Collected data entries ::
--- START ---

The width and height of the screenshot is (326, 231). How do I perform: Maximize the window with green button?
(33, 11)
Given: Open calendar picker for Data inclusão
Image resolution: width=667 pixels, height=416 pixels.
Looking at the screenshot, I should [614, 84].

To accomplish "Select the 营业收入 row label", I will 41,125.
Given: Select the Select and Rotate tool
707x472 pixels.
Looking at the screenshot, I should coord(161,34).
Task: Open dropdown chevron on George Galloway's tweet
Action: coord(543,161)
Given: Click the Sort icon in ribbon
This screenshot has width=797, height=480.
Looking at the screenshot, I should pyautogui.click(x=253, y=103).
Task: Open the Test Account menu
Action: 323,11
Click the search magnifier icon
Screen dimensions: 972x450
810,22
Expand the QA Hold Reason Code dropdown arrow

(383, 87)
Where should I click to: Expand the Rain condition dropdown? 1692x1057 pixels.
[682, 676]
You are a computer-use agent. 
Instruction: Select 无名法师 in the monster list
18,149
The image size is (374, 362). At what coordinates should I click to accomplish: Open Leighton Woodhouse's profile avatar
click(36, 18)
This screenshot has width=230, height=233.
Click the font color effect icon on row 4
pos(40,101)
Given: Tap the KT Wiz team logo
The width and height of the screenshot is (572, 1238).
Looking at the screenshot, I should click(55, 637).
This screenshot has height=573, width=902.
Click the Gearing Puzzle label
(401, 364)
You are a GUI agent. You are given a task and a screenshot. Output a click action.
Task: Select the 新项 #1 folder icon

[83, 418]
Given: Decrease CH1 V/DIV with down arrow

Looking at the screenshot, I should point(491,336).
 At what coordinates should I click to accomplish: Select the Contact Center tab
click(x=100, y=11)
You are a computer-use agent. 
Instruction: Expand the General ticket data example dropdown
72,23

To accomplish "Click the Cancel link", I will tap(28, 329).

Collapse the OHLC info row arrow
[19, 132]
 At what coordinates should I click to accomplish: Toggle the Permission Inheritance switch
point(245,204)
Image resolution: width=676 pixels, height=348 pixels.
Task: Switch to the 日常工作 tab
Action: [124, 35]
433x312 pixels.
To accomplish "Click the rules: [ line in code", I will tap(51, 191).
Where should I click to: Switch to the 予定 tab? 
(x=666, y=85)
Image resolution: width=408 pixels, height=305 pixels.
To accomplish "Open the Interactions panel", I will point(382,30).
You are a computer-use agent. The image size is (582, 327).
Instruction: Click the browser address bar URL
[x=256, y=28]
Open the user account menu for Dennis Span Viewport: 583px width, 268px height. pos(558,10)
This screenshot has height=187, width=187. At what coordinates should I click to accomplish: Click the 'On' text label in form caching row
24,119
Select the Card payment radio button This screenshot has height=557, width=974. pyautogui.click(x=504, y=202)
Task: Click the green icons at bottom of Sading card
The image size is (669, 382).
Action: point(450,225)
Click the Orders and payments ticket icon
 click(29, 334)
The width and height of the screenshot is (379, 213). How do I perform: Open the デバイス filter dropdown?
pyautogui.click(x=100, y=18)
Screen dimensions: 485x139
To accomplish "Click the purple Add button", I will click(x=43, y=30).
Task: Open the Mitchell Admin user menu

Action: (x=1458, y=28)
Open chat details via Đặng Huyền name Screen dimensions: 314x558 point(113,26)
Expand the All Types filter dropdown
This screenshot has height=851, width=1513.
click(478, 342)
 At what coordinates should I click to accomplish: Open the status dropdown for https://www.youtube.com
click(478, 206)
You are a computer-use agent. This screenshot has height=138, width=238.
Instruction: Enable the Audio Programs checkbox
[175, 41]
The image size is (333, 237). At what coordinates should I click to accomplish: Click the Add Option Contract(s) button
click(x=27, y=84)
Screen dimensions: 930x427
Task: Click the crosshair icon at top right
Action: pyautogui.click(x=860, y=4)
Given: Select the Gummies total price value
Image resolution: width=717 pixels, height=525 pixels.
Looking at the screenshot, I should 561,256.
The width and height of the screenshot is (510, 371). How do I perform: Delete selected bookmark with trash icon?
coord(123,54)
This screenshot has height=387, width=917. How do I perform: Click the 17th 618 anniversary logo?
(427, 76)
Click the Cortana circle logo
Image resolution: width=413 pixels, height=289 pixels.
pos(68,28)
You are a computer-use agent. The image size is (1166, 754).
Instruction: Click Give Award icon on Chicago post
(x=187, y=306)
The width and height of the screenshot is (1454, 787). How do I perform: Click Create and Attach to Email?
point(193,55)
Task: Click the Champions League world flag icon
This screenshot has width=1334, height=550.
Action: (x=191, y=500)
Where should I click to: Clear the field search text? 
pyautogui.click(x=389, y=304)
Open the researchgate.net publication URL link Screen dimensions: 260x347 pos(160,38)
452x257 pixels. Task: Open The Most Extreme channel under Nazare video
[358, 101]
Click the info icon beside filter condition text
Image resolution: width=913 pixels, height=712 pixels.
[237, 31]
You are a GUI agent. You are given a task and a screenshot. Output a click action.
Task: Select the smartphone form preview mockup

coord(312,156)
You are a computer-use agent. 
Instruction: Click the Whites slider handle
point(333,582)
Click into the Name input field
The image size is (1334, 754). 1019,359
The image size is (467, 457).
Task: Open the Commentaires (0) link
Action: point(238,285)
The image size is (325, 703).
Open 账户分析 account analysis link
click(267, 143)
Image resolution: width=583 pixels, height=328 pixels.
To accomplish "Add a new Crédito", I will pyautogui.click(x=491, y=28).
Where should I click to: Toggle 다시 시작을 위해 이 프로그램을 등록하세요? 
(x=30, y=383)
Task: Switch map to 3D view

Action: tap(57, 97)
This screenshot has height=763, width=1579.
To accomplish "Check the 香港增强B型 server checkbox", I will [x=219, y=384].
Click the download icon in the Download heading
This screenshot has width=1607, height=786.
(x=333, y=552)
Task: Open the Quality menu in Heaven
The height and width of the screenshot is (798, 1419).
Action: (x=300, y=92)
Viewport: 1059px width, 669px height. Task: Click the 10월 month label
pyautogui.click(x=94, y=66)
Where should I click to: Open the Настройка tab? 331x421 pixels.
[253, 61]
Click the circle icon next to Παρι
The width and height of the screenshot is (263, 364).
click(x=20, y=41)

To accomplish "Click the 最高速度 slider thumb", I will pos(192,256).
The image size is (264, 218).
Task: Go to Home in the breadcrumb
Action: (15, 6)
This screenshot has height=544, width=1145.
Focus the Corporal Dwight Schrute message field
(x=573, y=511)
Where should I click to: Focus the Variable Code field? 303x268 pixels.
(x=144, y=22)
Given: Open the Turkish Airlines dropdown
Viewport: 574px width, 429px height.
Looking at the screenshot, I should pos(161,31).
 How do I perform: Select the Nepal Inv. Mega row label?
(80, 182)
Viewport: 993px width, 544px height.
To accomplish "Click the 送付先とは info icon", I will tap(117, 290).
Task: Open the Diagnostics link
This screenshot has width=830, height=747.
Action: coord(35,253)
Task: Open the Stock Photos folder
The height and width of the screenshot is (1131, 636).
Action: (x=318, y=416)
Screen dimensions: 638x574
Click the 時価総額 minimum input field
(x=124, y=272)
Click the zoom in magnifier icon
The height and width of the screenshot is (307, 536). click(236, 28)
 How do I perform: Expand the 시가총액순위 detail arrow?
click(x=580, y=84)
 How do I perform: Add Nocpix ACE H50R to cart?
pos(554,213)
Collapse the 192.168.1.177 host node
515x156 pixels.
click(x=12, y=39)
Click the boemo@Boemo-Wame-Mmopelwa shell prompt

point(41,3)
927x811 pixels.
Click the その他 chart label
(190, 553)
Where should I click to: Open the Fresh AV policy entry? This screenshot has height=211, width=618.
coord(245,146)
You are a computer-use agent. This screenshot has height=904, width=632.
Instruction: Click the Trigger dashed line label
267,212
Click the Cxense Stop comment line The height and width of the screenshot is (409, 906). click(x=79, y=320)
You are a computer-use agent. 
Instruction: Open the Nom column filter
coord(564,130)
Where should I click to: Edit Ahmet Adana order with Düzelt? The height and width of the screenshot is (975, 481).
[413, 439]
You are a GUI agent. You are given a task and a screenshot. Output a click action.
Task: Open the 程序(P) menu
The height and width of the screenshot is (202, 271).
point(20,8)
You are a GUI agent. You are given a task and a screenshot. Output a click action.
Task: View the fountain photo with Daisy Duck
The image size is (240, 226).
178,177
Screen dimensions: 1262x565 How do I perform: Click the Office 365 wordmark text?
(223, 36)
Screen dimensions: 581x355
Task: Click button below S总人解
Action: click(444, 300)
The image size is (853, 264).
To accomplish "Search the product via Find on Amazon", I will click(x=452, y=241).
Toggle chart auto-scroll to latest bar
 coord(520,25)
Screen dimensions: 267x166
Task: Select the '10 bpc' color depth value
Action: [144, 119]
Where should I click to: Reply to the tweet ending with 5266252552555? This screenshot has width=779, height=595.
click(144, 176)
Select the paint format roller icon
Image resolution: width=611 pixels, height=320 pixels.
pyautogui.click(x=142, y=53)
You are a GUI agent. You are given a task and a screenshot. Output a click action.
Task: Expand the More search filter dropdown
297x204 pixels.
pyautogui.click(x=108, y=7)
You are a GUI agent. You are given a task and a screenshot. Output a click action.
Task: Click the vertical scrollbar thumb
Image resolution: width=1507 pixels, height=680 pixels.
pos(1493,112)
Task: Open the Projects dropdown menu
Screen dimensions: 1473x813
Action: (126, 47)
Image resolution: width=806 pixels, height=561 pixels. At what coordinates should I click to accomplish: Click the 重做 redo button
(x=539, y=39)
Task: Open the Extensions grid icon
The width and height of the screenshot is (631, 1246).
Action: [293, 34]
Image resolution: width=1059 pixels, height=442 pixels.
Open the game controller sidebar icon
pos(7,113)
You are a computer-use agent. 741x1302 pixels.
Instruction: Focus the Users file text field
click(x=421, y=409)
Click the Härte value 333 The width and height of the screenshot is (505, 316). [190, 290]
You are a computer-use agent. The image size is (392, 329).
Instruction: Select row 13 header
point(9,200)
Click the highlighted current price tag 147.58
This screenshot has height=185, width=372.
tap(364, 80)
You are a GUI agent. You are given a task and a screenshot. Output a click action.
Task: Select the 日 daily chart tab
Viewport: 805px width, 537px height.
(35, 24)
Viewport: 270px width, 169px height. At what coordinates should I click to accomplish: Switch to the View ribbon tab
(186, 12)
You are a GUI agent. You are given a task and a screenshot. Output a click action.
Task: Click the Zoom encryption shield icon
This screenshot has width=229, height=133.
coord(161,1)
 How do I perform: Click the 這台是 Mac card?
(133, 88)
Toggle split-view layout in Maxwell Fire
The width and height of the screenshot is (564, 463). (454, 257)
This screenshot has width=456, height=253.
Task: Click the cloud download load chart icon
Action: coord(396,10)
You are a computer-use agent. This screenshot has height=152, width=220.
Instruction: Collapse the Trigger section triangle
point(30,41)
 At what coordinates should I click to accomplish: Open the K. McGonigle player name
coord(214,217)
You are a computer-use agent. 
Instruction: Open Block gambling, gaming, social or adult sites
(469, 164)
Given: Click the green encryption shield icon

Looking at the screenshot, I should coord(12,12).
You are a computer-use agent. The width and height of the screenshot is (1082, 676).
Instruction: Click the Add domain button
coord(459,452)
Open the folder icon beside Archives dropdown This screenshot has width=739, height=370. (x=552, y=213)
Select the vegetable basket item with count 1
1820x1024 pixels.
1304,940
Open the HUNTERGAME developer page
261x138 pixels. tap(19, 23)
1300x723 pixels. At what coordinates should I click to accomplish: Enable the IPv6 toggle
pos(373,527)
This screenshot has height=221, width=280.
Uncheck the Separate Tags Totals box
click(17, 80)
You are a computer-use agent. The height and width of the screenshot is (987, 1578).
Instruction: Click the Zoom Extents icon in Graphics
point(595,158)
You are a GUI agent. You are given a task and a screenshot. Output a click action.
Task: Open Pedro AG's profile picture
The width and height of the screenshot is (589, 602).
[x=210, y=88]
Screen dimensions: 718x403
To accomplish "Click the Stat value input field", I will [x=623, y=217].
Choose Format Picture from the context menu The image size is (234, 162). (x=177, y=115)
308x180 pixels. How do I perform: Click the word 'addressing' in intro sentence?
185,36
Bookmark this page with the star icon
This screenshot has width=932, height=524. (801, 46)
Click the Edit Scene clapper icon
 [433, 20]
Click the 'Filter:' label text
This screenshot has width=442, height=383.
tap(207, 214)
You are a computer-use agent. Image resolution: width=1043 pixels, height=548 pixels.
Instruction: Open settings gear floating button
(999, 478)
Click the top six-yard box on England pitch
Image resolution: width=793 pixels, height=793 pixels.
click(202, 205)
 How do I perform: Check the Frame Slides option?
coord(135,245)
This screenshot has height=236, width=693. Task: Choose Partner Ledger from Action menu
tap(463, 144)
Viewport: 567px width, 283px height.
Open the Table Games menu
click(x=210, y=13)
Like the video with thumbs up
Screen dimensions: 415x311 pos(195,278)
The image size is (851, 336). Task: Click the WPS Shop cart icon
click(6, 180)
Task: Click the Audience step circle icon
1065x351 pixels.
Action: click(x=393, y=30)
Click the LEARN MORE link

--- END ---

Where a line above contains the word "beside", copy that line.

Click the info icon beside filter condition text
Open the folder icon beside Archives dropdown This screenshot has width=739, height=370. (x=552, y=213)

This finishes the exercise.